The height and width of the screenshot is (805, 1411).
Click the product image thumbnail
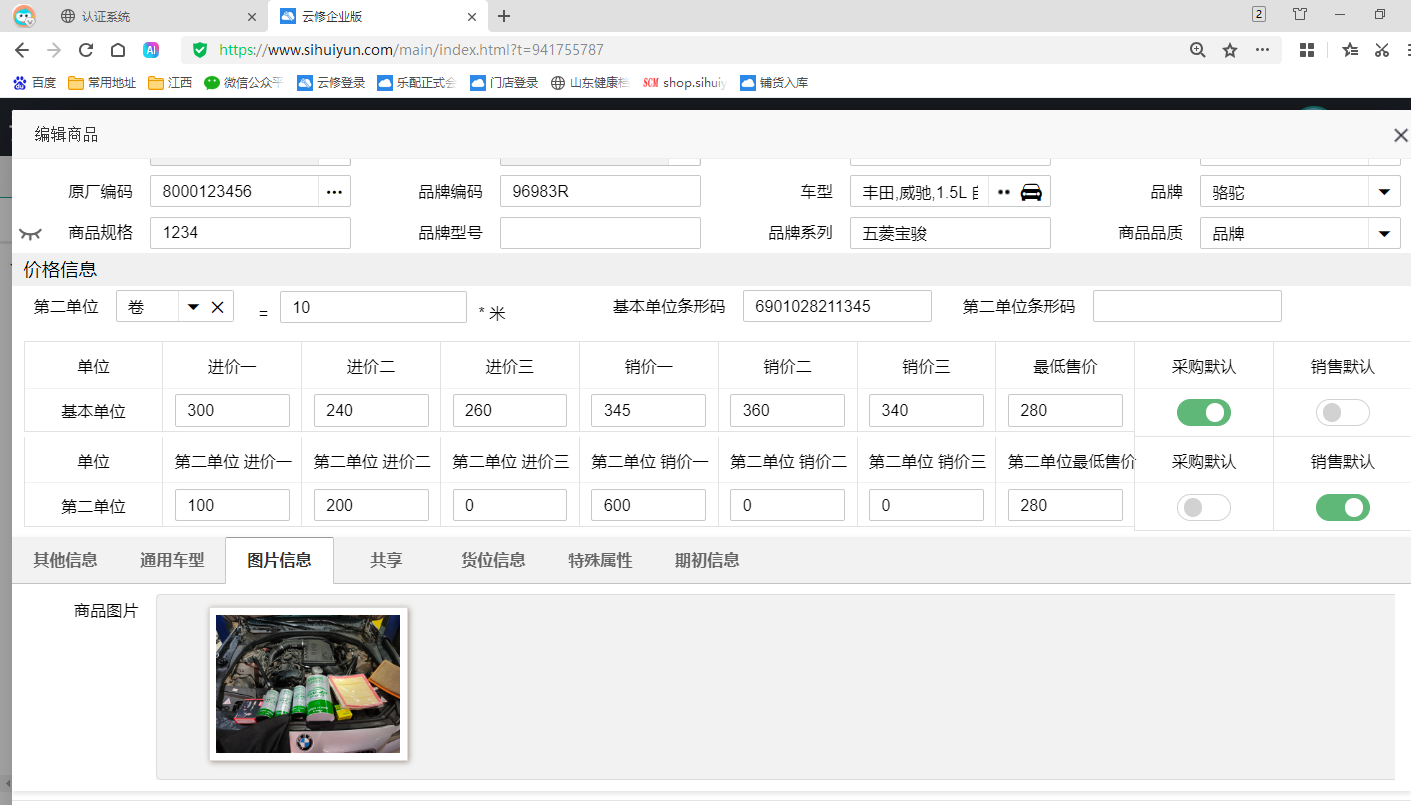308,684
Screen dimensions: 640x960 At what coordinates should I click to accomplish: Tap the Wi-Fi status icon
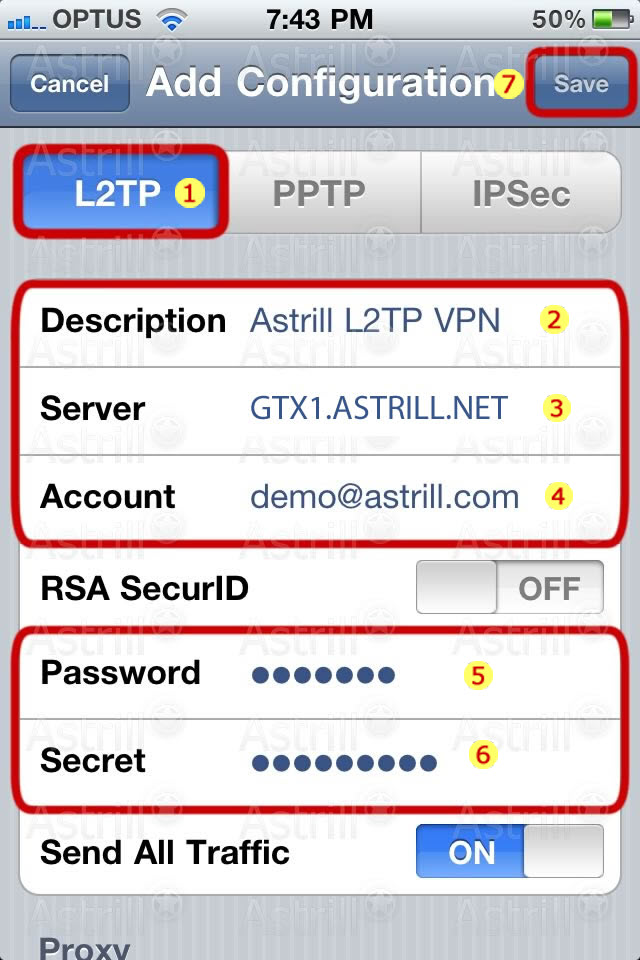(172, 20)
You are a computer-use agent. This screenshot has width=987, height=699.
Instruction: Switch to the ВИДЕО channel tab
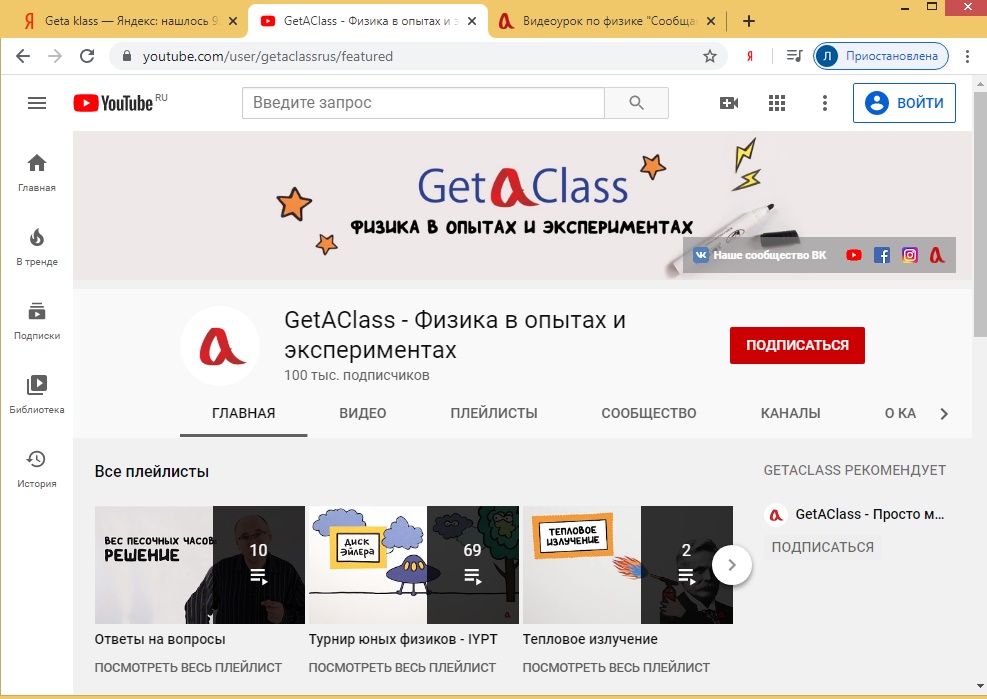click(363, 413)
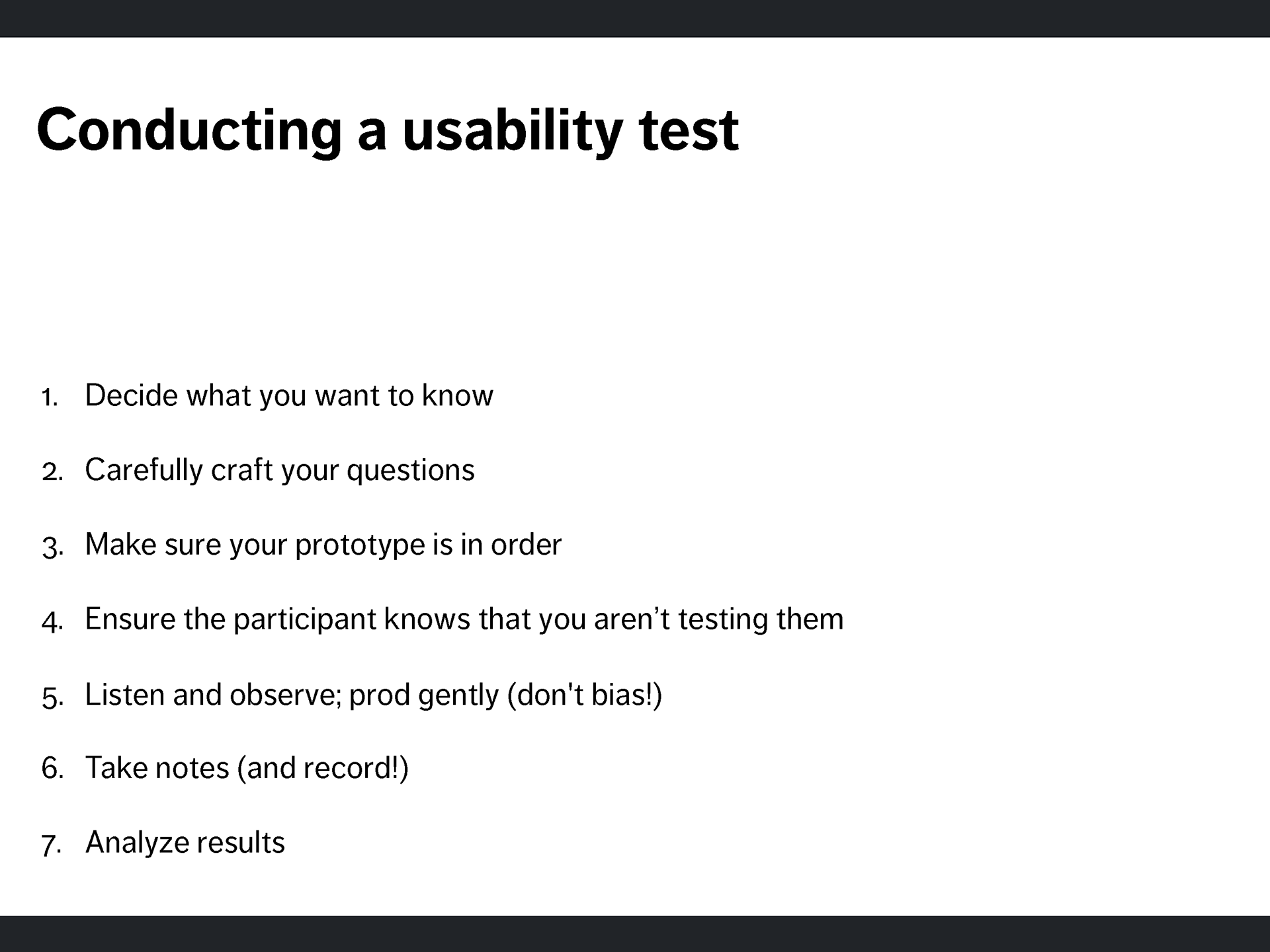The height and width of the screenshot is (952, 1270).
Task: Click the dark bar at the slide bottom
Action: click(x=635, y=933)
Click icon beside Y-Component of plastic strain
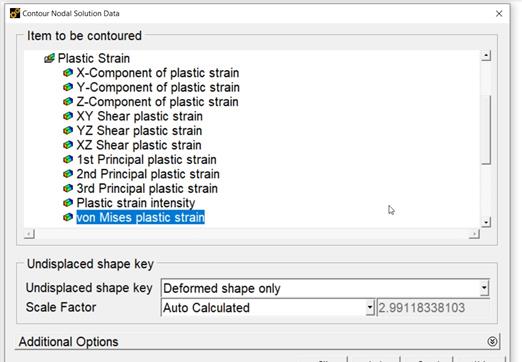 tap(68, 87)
+ + + + + + +
**TRY IT**
Transcribe the listing above verbatim. No picture belongs in the result.

**EXERCISE OUTPUT**
The height and width of the screenshot is (805, 1411).
Click the product image thumbnail
308,684
Screen dimensions: 640x960 At what coordinates should I click to accomplish: Tap the Wi-Fi status icon
(172, 20)
You are a computer-use agent. This screenshot has width=987, height=699.
Instruction: Switch to the ВИДЕО channel tab
click(363, 413)
The height and width of the screenshot is (952, 1270).
Task: Click the dark bar at the slide bottom
Action: click(x=635, y=933)
Click icon beside Y-Component of plastic strain
 tap(68, 87)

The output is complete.